Exercise data START

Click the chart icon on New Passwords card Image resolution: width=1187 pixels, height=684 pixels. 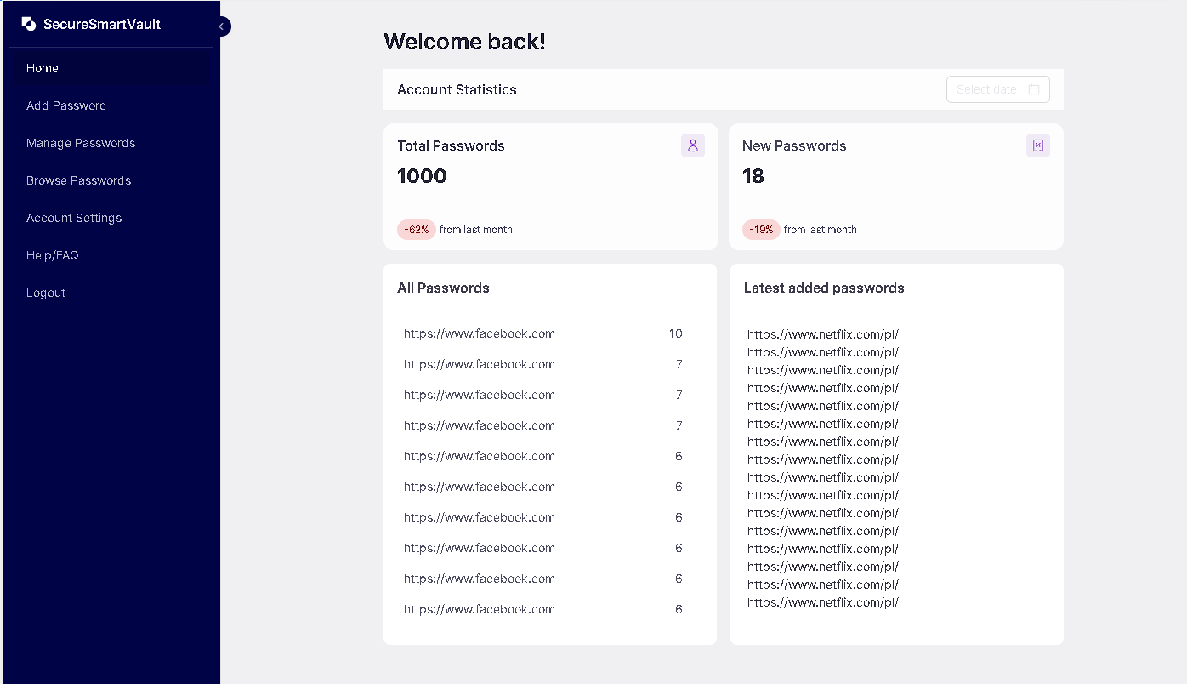(x=1037, y=145)
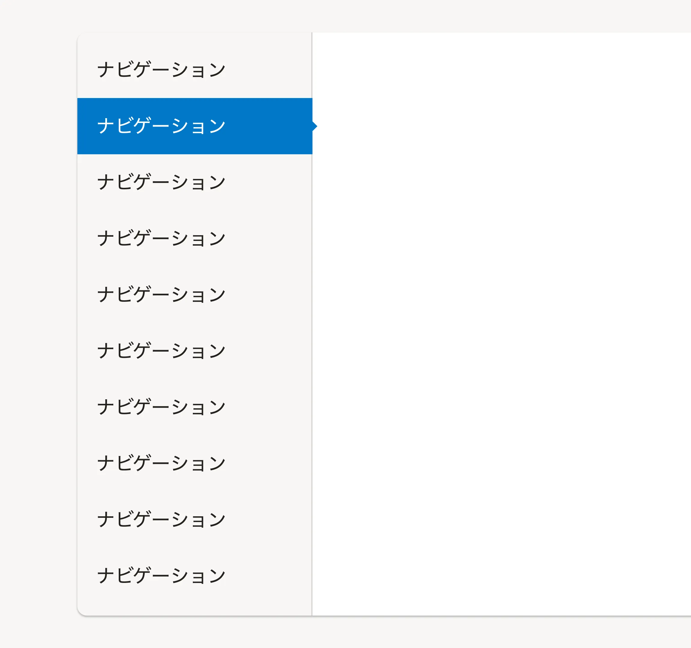Select the fourth ナビゲーション sidebar item
This screenshot has height=648, width=691.
(161, 238)
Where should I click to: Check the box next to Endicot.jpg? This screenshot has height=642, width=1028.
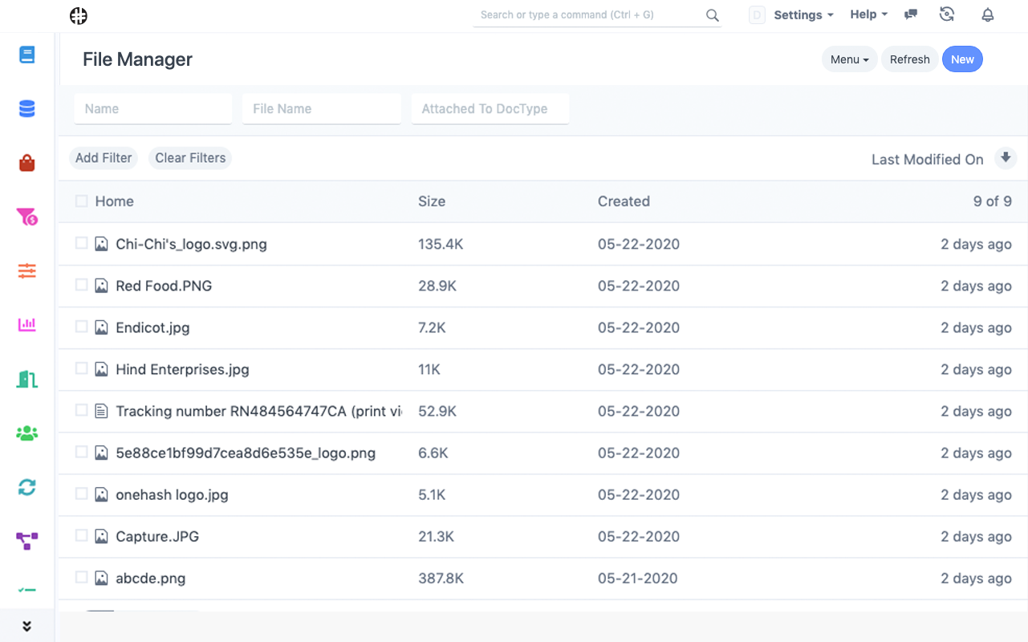coord(81,327)
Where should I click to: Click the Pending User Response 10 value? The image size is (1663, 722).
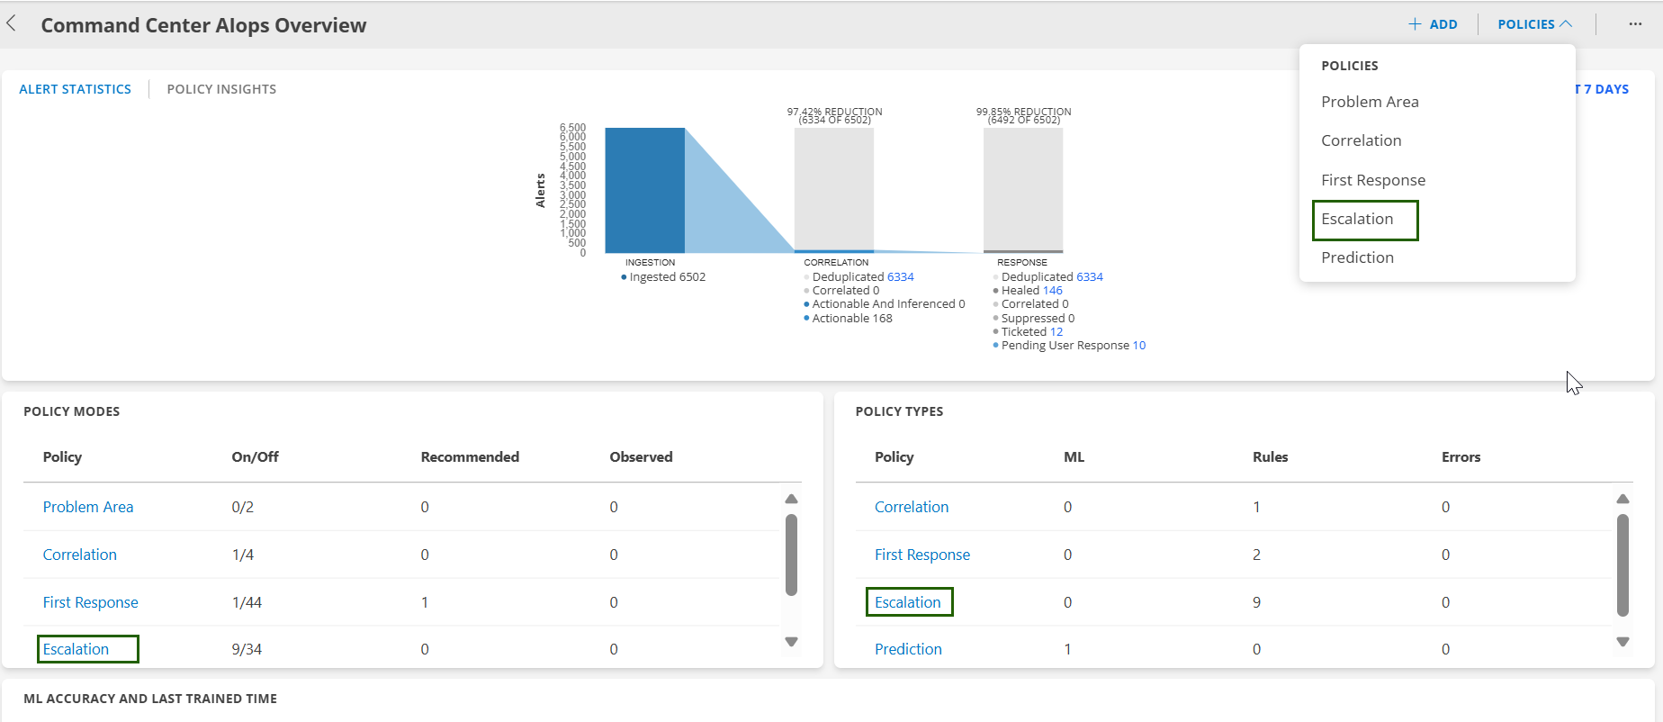1138,346
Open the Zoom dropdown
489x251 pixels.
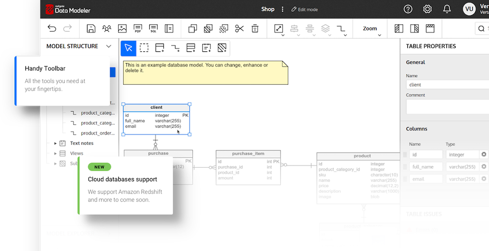[370, 28]
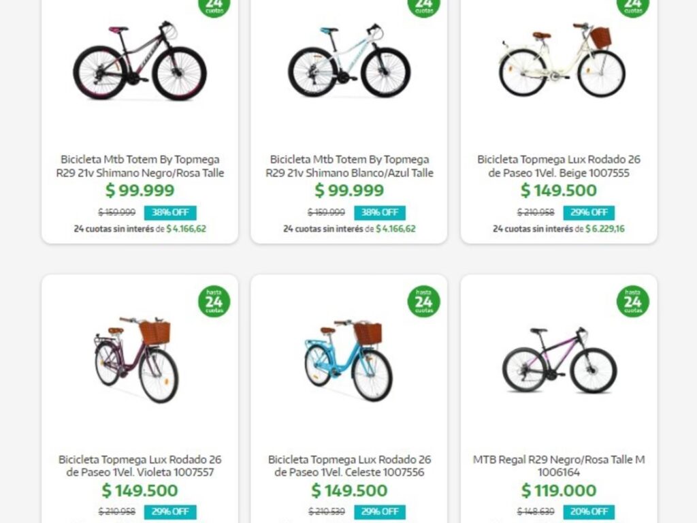
Task: Select the Topmega Lux Violeta 1007557 title
Action: click(140, 466)
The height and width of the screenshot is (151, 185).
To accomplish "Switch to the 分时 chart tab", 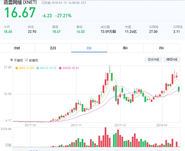I will pos(17,48).
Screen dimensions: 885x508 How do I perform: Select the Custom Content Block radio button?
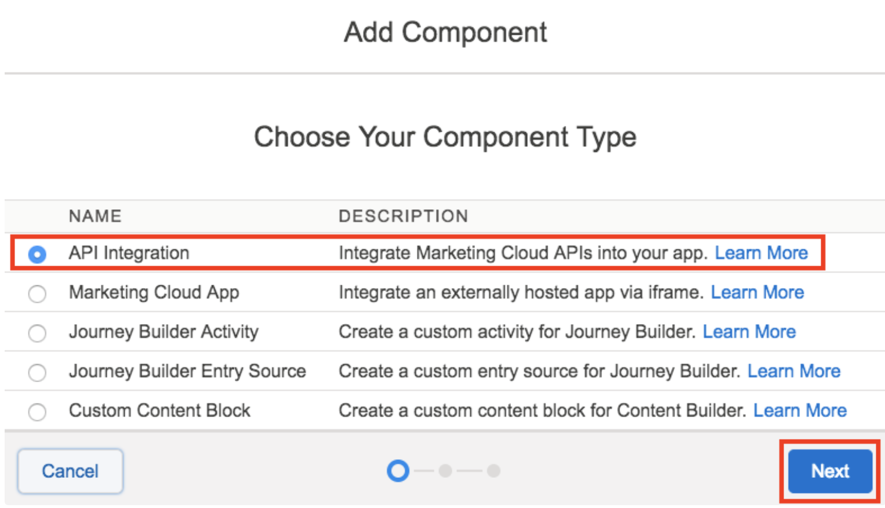tap(37, 412)
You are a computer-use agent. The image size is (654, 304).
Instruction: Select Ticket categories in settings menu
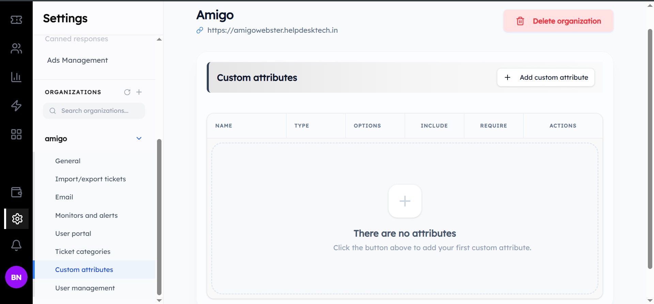coord(83,252)
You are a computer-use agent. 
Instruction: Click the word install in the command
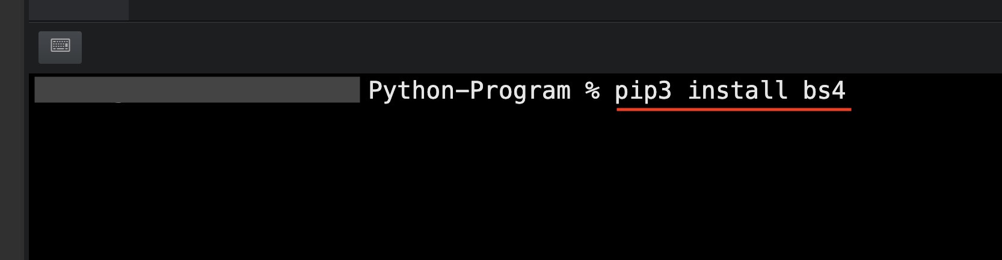coord(737,91)
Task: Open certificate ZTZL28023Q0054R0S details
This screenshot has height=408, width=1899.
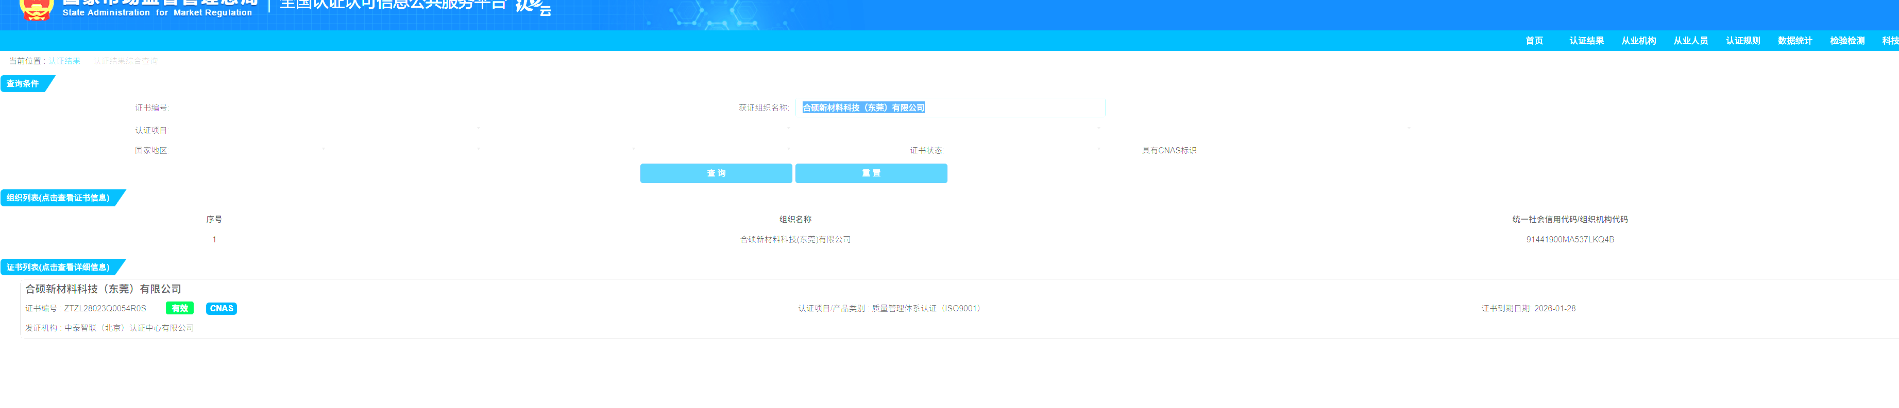Action: (x=105, y=309)
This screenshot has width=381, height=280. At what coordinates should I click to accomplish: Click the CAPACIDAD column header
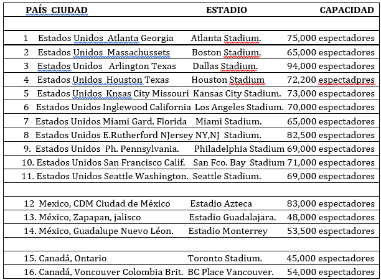(x=347, y=10)
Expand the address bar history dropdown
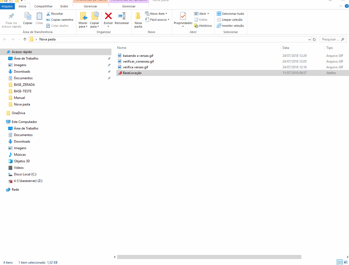 pyautogui.click(x=310, y=39)

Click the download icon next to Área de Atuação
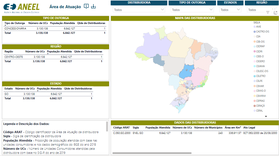coord(93,6)
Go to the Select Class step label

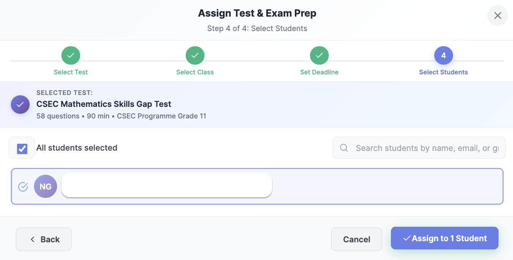click(x=195, y=72)
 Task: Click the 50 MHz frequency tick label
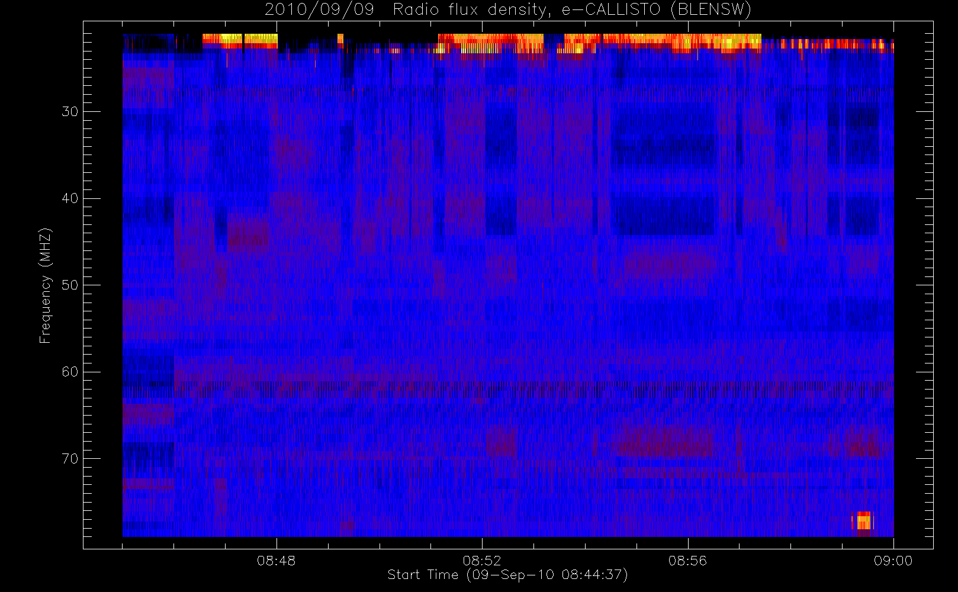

Exercise data END

Write out, word for word, the line containing "Click the download" and each line after it to the end of the data, and nothing more. Drop the pictures.

Click the download icon next to Área de Atuação
coord(93,6)
Go to the Select Class step label

click(x=195, y=72)
 Task: Click the 50 MHz frequency tick label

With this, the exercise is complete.